## [WRITTEN INSTRUCTION]
Copy out every one of the lines below word for word, without changing anything.

──────── DATA

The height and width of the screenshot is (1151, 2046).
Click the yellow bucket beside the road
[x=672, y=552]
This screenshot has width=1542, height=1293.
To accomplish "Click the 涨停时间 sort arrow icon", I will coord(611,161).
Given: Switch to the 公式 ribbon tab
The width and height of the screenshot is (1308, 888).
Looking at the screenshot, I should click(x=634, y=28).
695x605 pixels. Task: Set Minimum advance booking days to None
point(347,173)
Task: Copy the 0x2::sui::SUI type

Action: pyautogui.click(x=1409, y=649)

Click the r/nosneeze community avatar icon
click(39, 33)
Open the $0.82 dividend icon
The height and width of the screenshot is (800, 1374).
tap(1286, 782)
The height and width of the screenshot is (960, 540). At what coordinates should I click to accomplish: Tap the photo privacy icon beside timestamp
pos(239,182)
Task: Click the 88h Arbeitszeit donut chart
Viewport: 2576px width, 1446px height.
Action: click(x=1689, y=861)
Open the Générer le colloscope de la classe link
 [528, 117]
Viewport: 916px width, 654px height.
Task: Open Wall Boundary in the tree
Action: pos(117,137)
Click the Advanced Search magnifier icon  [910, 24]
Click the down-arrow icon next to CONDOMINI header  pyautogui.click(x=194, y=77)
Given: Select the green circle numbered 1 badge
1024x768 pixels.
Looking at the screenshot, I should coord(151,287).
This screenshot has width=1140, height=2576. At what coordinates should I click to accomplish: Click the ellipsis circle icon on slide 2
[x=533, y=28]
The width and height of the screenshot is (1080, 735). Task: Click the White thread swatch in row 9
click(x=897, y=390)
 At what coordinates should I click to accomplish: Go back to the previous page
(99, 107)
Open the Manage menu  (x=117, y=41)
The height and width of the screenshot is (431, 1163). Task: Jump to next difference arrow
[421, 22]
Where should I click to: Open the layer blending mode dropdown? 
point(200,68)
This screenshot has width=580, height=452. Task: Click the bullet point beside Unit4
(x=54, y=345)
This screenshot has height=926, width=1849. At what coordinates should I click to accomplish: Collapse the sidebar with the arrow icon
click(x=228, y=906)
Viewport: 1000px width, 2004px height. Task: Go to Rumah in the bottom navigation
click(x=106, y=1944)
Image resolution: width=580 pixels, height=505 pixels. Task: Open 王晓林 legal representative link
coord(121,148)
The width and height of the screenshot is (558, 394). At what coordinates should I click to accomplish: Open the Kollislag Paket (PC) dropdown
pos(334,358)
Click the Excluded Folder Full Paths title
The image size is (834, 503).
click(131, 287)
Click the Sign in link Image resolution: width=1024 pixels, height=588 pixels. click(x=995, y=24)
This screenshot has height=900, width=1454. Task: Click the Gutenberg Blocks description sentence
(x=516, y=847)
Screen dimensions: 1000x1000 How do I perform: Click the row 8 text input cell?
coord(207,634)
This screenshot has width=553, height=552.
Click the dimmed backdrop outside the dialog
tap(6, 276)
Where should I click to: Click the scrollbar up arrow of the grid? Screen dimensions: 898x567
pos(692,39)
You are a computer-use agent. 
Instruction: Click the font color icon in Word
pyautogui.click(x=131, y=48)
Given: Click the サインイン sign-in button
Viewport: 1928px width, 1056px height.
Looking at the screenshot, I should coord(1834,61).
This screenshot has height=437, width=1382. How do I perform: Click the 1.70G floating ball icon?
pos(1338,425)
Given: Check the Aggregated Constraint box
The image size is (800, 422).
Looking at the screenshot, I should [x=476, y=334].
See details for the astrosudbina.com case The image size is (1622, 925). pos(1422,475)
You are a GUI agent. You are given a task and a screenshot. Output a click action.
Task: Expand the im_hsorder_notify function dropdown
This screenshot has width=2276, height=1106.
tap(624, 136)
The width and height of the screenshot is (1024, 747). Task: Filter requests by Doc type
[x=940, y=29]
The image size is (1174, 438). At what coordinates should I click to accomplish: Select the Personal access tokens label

────────────────

## [FINAL ANSWER]
The height and width of the screenshot is (1151, 2046).
Click the yellow bucket beside the road
[x=672, y=552]
This screenshot has width=1542, height=1293.
To accomplish "Click the 涨停时间 sort arrow icon", I will coord(611,161).
Given: Switch to the 公式 ribbon tab
The width and height of the screenshot is (1308, 888).
Looking at the screenshot, I should click(x=634, y=28).
695x605 pixels. Task: Set Minimum advance booking days to None
point(347,173)
Task: Copy the 0x2::sui::SUI type

Action: pyautogui.click(x=1409, y=649)

Click the r/nosneeze community avatar icon
click(39, 33)
Open the $0.82 dividend icon
The height and width of the screenshot is (800, 1374).
tap(1286, 782)
The height and width of the screenshot is (960, 540). At what coordinates should I click to accomplish: Tap the photo privacy icon beside timestamp
pos(239,182)
Task: Click the 88h Arbeitszeit donut chart
Viewport: 2576px width, 1446px height.
Action: click(x=1689, y=861)
Open the Générer le colloscope de la classe link
 [528, 117]
Viewport: 916px width, 654px height.
Task: Open Wall Boundary in the tree
Action: pos(117,137)
Click the Advanced Search magnifier icon  [910, 24]
Click the down-arrow icon next to CONDOMINI header  pyautogui.click(x=194, y=77)
Given: Select the green circle numbered 1 badge
1024x768 pixels.
Looking at the screenshot, I should coord(151,287).
This screenshot has width=1140, height=2576. At what coordinates should I click to accomplish: Click the ellipsis circle icon on slide 2
[x=533, y=28]
The width and height of the screenshot is (1080, 735). Task: Click the White thread swatch in row 9
click(x=897, y=390)
 At what coordinates should I click to accomplish: Go back to the previous page
(99, 107)
Open the Manage menu  (x=117, y=41)
The height and width of the screenshot is (431, 1163). Task: Jump to next difference arrow
[421, 22]
Where should I click to: Open the layer blending mode dropdown? 
point(200,68)
This screenshot has width=580, height=452. Task: Click the bullet point beside Unit4
(x=54, y=345)
This screenshot has height=926, width=1849. At what coordinates should I click to accomplish: Collapse the sidebar with the arrow icon
click(x=228, y=906)
Viewport: 1000px width, 2004px height. Task: Go to Rumah in the bottom navigation
click(x=106, y=1944)
Image resolution: width=580 pixels, height=505 pixels. Task: Open 王晓林 legal representative link
coord(121,148)
The width and height of the screenshot is (558, 394). At what coordinates should I click to accomplish: Open the Kollislag Paket (PC) dropdown
pos(334,358)
Click the Excluded Folder Full Paths title
The image size is (834, 503).
click(131, 287)
Click the Sign in link Image resolution: width=1024 pixels, height=588 pixels. click(x=995, y=24)
This screenshot has height=900, width=1454. Task: Click the Gutenberg Blocks description sentence
(x=516, y=847)
Screen dimensions: 1000x1000 How do I perform: Click the row 8 text input cell?
coord(207,634)
This screenshot has width=553, height=552.
Click the dimmed backdrop outside the dialog
tap(6, 276)
Where should I click to: Click the scrollbar up arrow of the grid? Screen dimensions: 898x567
pos(692,39)
You are a computer-use agent. 
Instruction: Click the font color icon in Word
pyautogui.click(x=131, y=48)
Given: Click the サインイン sign-in button
Viewport: 1928px width, 1056px height.
Looking at the screenshot, I should coord(1834,61).
This screenshot has height=437, width=1382. How do I perform: Click the 1.70G floating ball icon?
pos(1338,425)
Given: Check the Aggregated Constraint box
The image size is (800, 422).
Looking at the screenshot, I should [x=476, y=334].
See details for the astrosudbina.com case The image size is (1622, 925). pos(1422,475)
You are a GUI agent. You are given a task and a screenshot. Output a click action.
Task: Expand the im_hsorder_notify function dropdown
This screenshot has width=2276, height=1106.
tap(624, 136)
The width and height of the screenshot is (1024, 747). Task: Filter requests by Doc type
[x=940, y=29]
The image size is (1174, 438). At what coordinates should I click to accomplish: Select the Personal access tokens label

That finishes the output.